• [Selected passage]:
The first ever picture of a black hole required a very creative solution. Since none of the telescopes on Earth were powerful enough to record a good picture of a black hole, eight telescopes around the world were turned towards the same spot.[7] Likewise, biological structures are complex systems that often cannot be directly observed or understood from the knowledge of their constituents alone, so biologists need to come up with creative solutions. For example, to study the role of a protein in an organism, they may inhibit it and observe the consequences.
Extension activity
Before this activity, students can be asked to write a scientific proposal for a grant to receive additional equipment, for example, LEGO for building a test mystery box. The students would only receive additional equipment after they had described their findings and explained their predictions. Additionally, any extra equipment could have an assigned price that students need to consider with respect to their ‘budget’. This step enables further discussion about how science is socially embedded.
Activity 4: Present the findings
After completing the mystery box exploration, the groups present their study to the rest of the class. Through peer review of the presentations, students reach a consensus on the internal structures of the mystery boxes.
Figure 4: Students present their research findings to one another on posters. From S’Cool LAB Summer CAMP poster presentation
© Ordan/CERN
Materials
Each group receives
Procedure
- Each group creates a scientific poster on the mini whiteboard that outlines their research process and their final proposed model for the internal structure of the LEGO mystery box. Guidelines on what to include in the poster and the presentations are shown on Worksheet 2. These guidelines are then also used for peer review in the next step.

• [Input data]:
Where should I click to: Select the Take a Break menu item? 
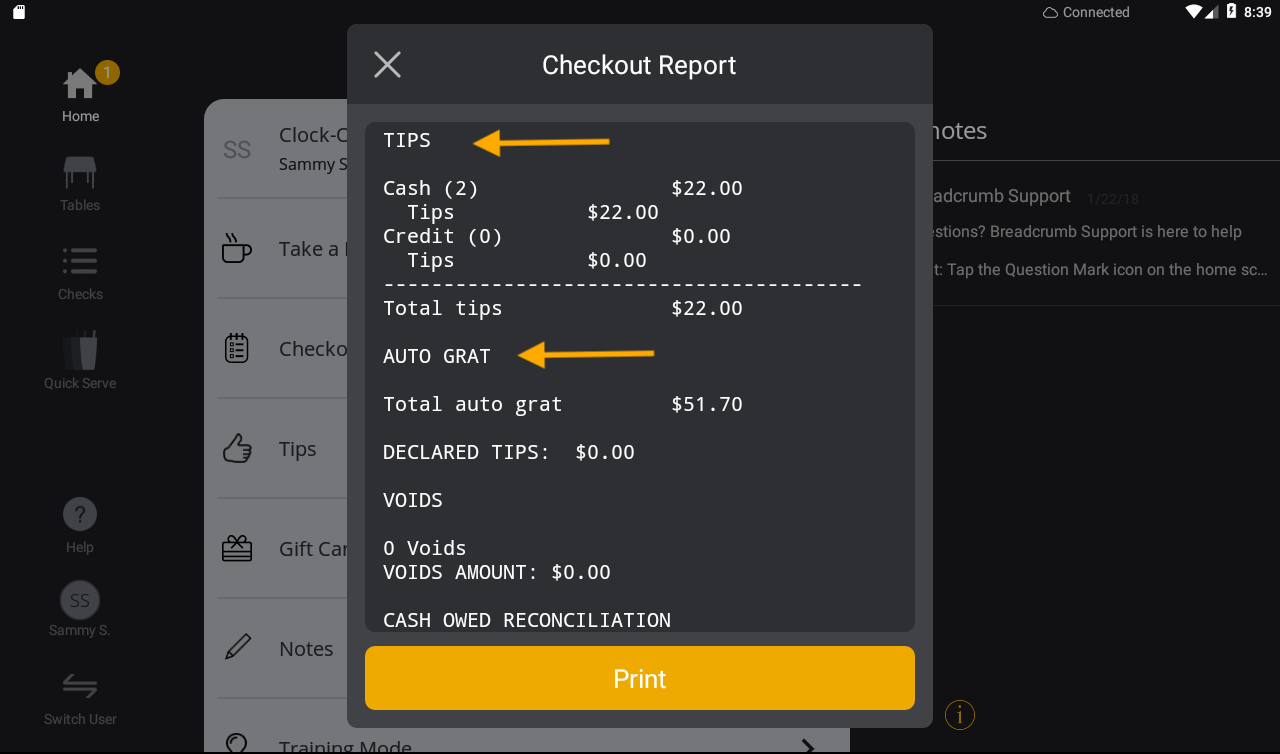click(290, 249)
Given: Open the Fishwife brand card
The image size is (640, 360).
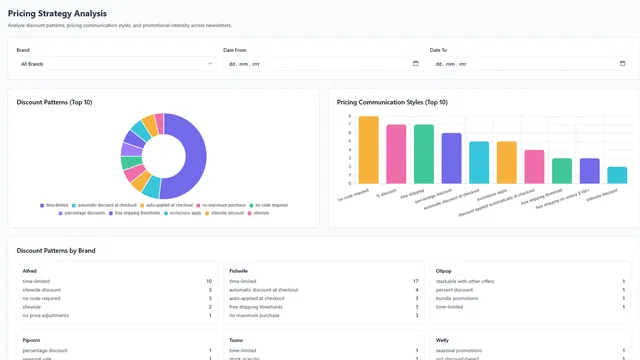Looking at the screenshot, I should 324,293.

==

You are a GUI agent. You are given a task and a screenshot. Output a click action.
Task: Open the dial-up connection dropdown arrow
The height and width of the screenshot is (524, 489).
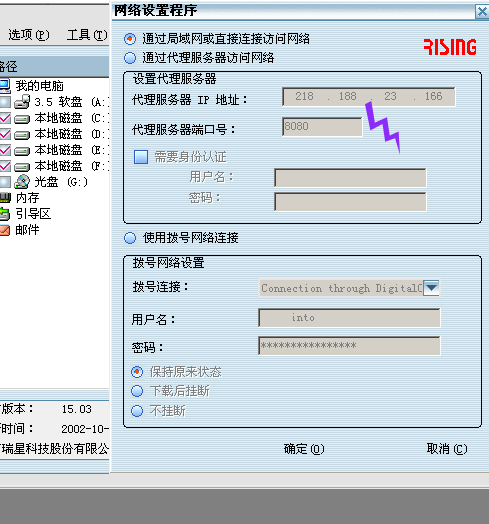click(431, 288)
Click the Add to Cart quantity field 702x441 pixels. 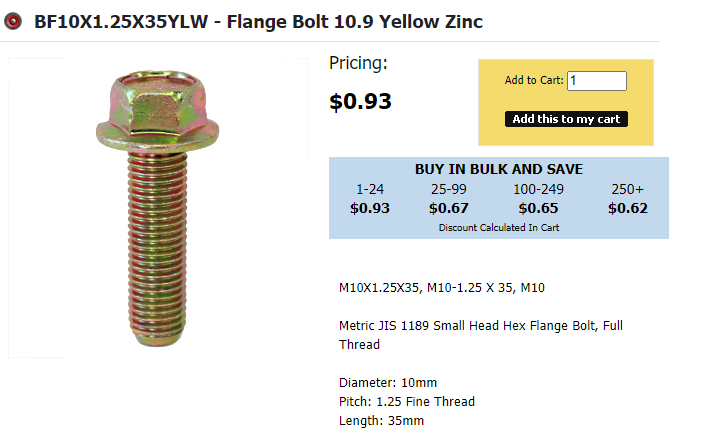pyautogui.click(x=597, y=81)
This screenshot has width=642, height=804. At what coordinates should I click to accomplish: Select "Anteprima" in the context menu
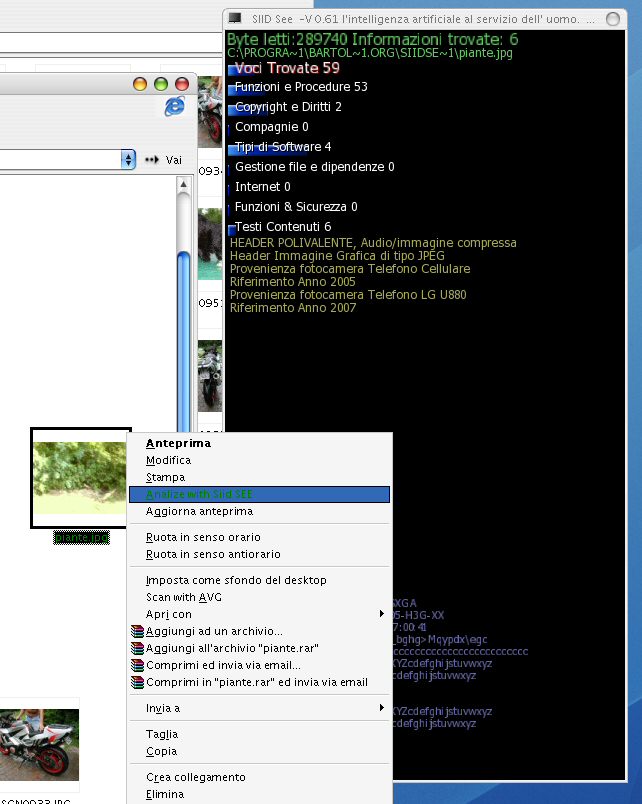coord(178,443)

• [What you will do]:
1. Retype the passage on the mystery box activity from "Figure 4: Students" up to and including "the next step.".
2. Answer these questions from the passage on the mystery box activity:
(a) How many telescopes were turned toward the same spot to take the first picture of a black hole?
(b) What can students be asked to write before the extension activity to get additional equipment?
(c) On what does each group create its scientific poster?
3. Continue the passage on the mystery box activity from where it stops.

• [Answers below]:
1.
Figure 4: Students present their research findings to one another on posters. From S’Cool LAB Summer CAMP poster presentation
© Ordan/CERN
Materials
Each group receives
Procedure
- Each group creates a scientific poster on the mini whiteboard that outlines their research process and their final proposed model for the internal structure of the LEGO mystery box. Guidelines on what to include in the poster and the presentations are shown on Worksheet 2. These guidelines are then also used for peer review in the next step.

2.
(a) Eight.
(b) A scientific proposal for a grant.
(c) The mini whiteboard.

3.
- Each group presents their research and findings in a short 2-minute presentation to the class with the support of their poster.
- Students give anonymous feedback to other groups by using the peer-review form in Worksheet 2.
- Together with the class, the students discuss the anonymous feedback and ways to improve their posters and presentation and to reach a consensus on the internal structure of the mystery box.
Discussion
Scientific discoveries are shared with the scientific community in the form of conferences and publications. For example, the discovery of the Higgs boson at CERN was presented both live and through a videoconference to scientists around the world on 4 July 2012, and the scientists published two scientific papers on their findings. When papers are submitted for publication, they are anonymously reviewed by several independent experts to verify the methods, results, and conclusions. Through this anonymous feedback, scientists also receive suggestions to improve their work. After publication, the results are scrutinized by other researchers in the field. As more and more evidence is collected, the scientific community can reach a consensus.
At the end of the project, you can use the provided nature-of-science overview table to discuss the different aspects of the nature of science.
Extension activities
The mystery boxes from different teams can also be different. If the groups are unaware that there are differences between the mystery boxes, the conference part of the activity can be even richer, as they will discuss how to find differences and similarities between their models.
Instead of (or in addition to) poster presentations, students could write research reports describing their findings. These papers can then be anonymously peer reviewed by classmates to mimic the real publishing process in science.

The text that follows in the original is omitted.